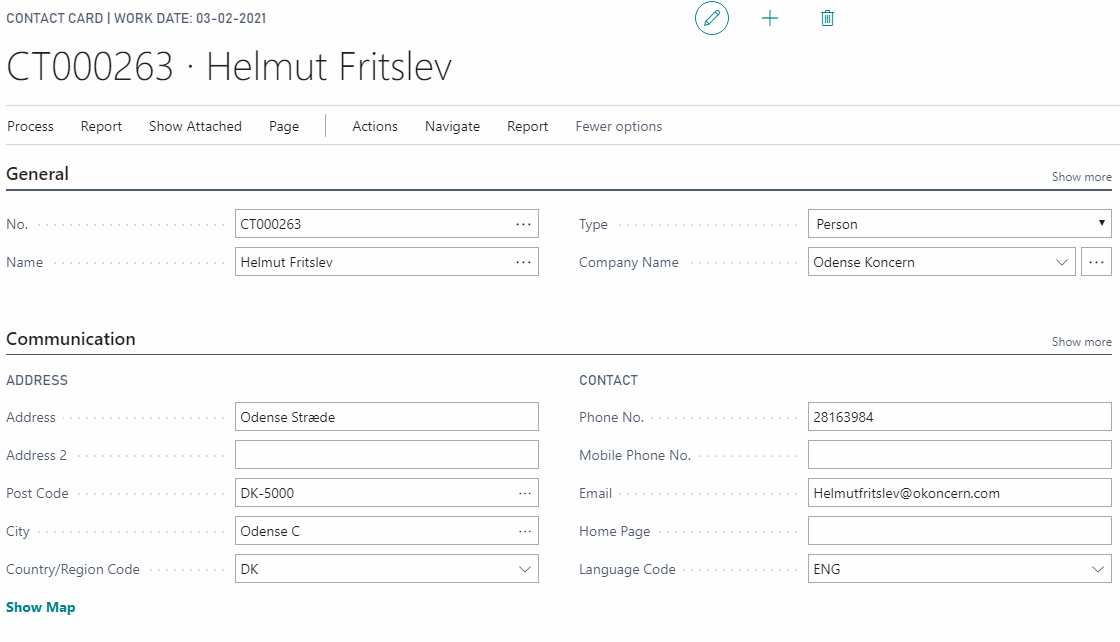The image size is (1120, 642).
Task: Click into the Mobile Phone No. field
Action: [958, 455]
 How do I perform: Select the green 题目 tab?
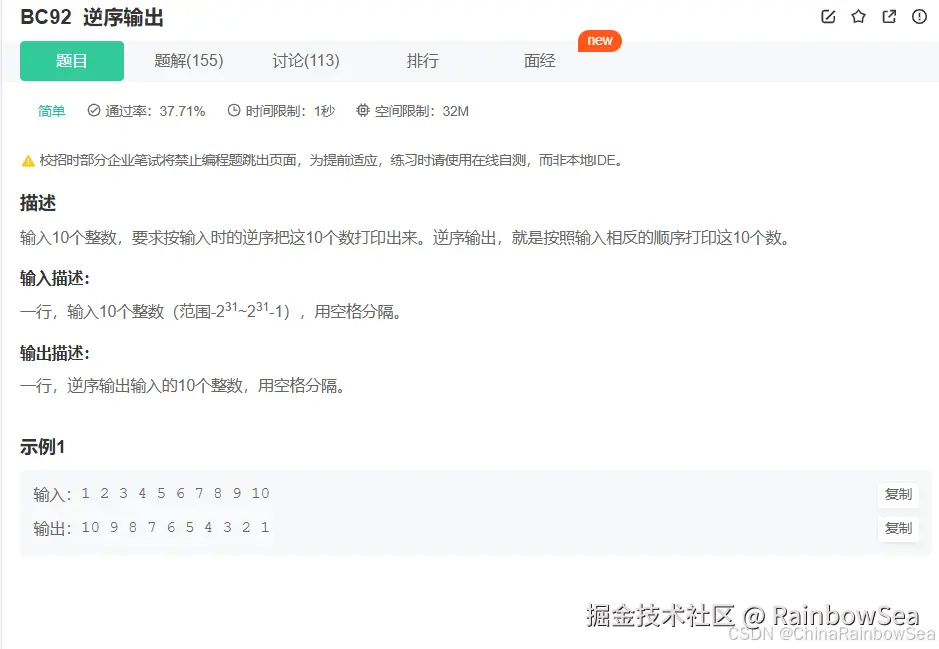click(71, 60)
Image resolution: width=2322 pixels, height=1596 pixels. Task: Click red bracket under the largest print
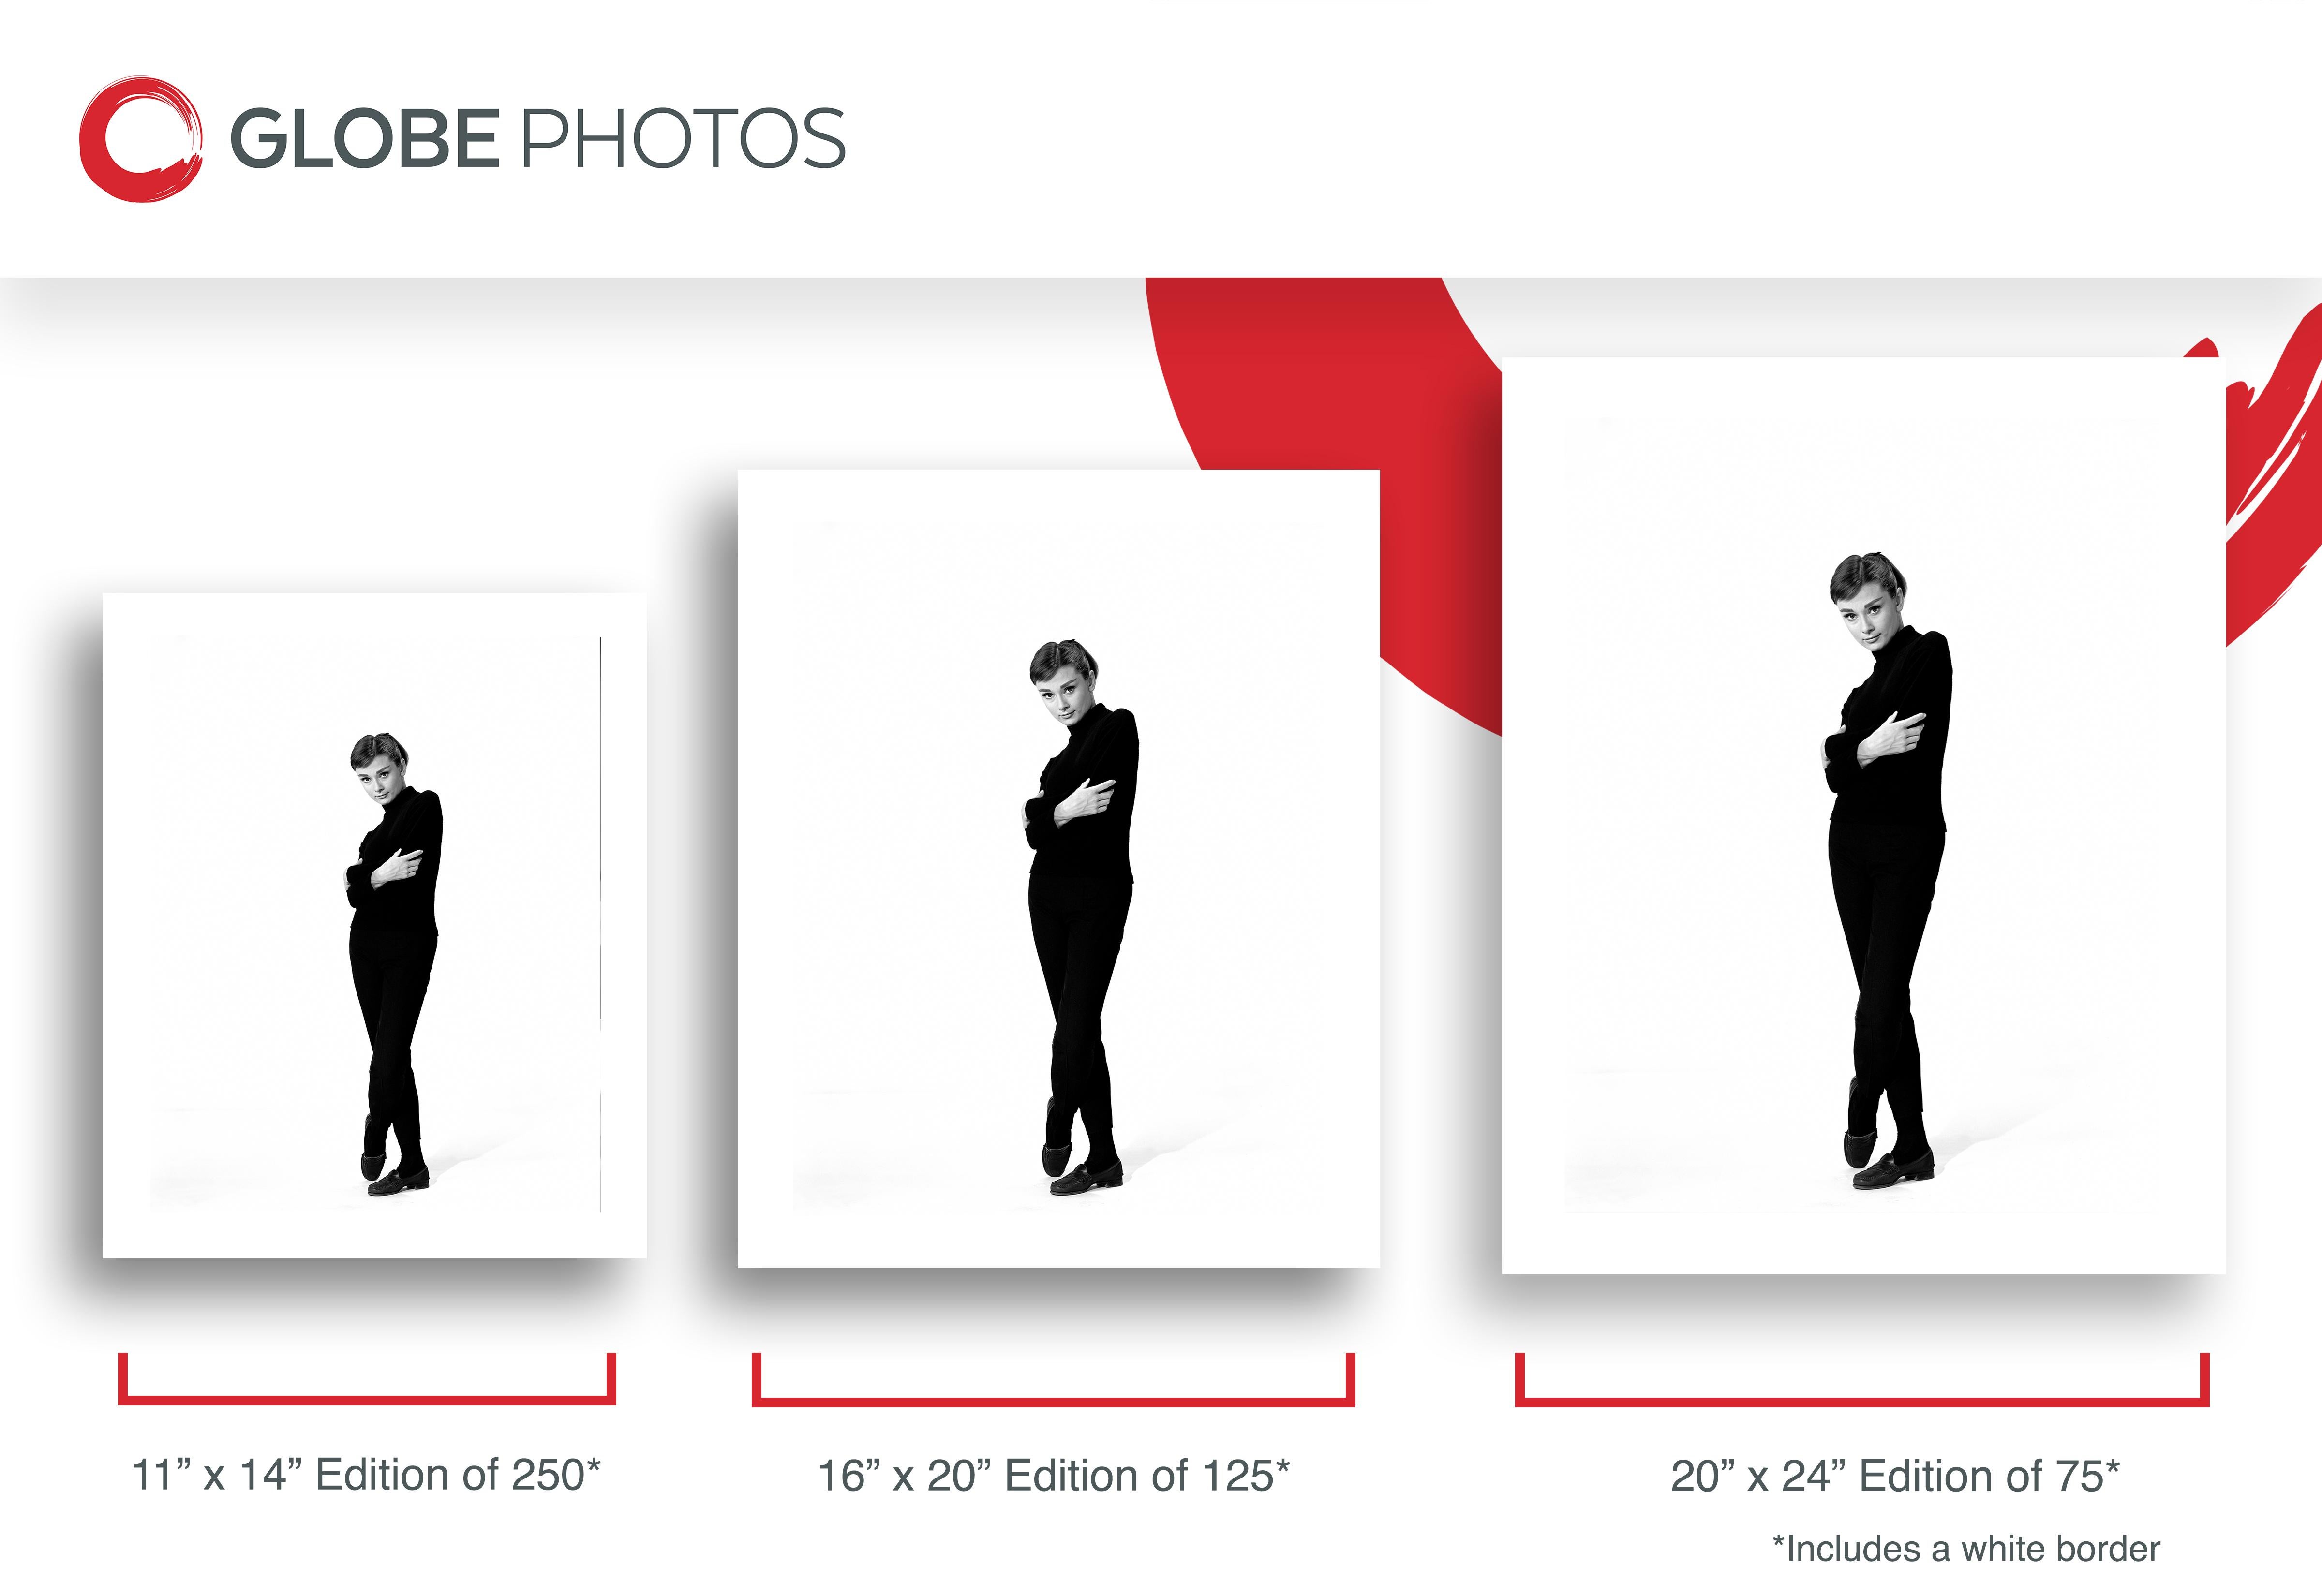1862,1400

________________

Task objective.
Set out nothing but the lines from the line with "How do I perform: Select the green 题目 tab?" through the end of the material, reproduced exactly, both ends included, pictures omitted.

Result of this task.
 How do I perform: Select the green 题目 tab?
click(71, 60)
Image resolution: width=2322 pixels, height=1596 pixels. Task: Click red bracket under the largest print
1862,1400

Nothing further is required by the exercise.